Video Event of the Week: Is it Sony's new double disc sets of 30s classics from the Columbia vaults, Icons of Screwball Comedy, Vols. I and II? Could the Criterion Collection's director approved version of the uber-Goyische Whit Stillman's The Last Days of Disco actually make the cut? Or, against the odds could Disney's Race to Witch Mountain, the kids sci-fi starring The Actor Formerly Known as The Rock, conceivably be The One?
All worthy, to be sure, and I'm definitely going to write about the Stillman (featuring the young Kate Beckinsale -- woo hoo!) next week, but for my money it's got to be New Line's DVD edition of the impeccably waxed eyebrows that are teen heartthrob Zac Efron in 17 Again.
Which is not to say this is some kind of imperishable cinematic art. It's a genre film, obviously, but in a genre I hadn't really recognized as such until just now -- A (Second?) Chance to Learn an Important Life Lesson via Supernatural Deus Ex Machina/Body Switch film, in the great tradition of both Freaky Fridays, Heaven Can Wait and Tom Hanks in Big. Not to mention some related left field flicks like C. Thomas Howell in Soul Man and -- my personal favorite -- the 1985 Just One of the Boys. You may not recall that one, but it featured former Springsteen girlfriend Joyce Hyser as a college journalist who poses as a boy (to write a story on high school mores) and gets away with it despite having, as they say, a balcony you could do Shakespeare off of.

Stated exercise a ▸
Reproduce the stretch of the DVD column that begins at the words "All worthy, to" and ends after "in 17 Again.".
The DVD column and the listing after it are unrelated to each other.

Entries shown ▸
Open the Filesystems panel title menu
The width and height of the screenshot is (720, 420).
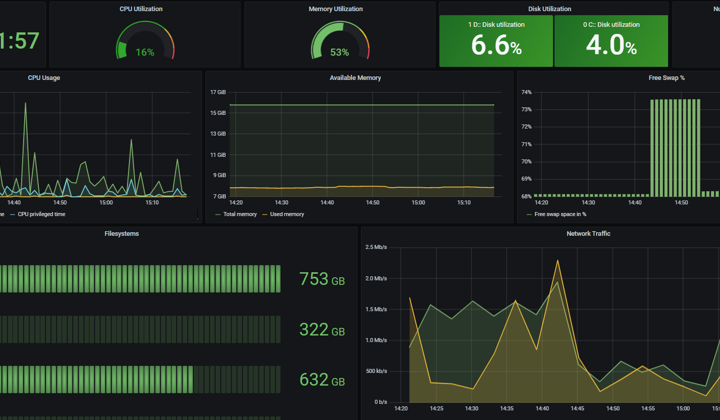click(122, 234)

==

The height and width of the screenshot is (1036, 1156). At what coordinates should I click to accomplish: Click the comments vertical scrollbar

* * *

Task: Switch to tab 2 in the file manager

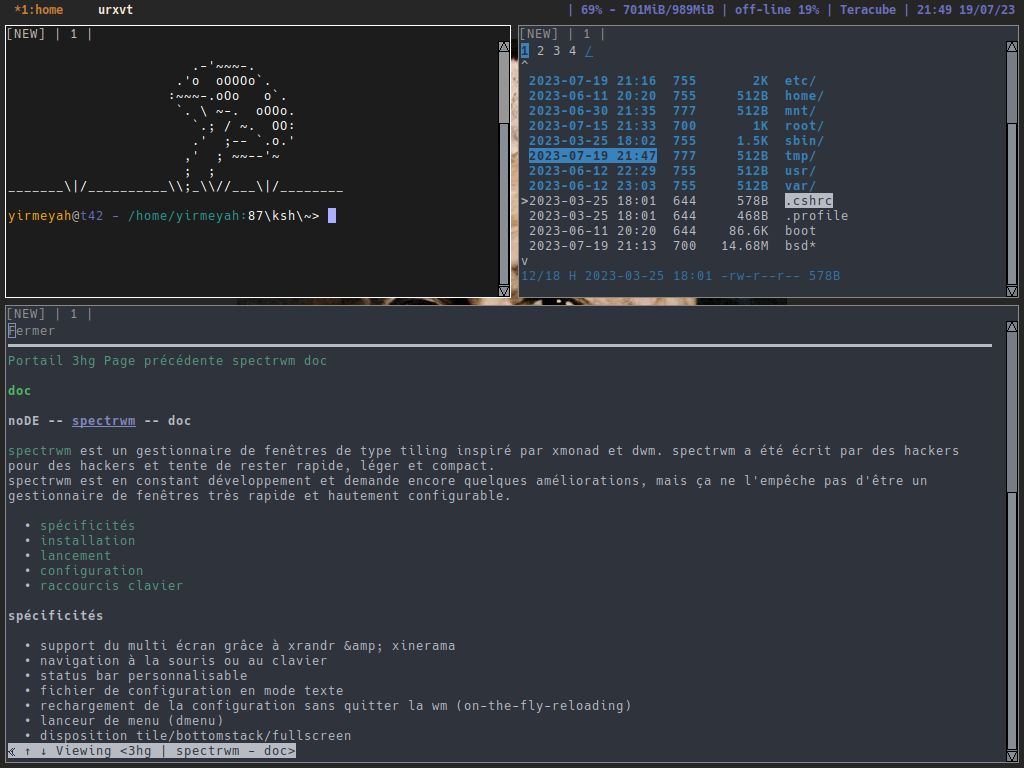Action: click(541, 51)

Stated exercise b ▸
Transcribe the lines of the listing from the line that has "Open the Filesystems panel title menu" through the line that has "click(122, 234)", and leave the pictures out.

Problem solution a ▸
All worthy, to be sure, and I'm definitely going to write about the Stillman (featuring the young Kate Beckinsale -- woo hoo!) next week, but for my money it's got to be New Line's DVD edition of the impeccably waxed eyebrows that are teen heartthrob Zac Efron in 17 Again.

Problem solution b ▸
Open the Filesystems panel title menu
The width and height of the screenshot is (720, 420).
click(122, 234)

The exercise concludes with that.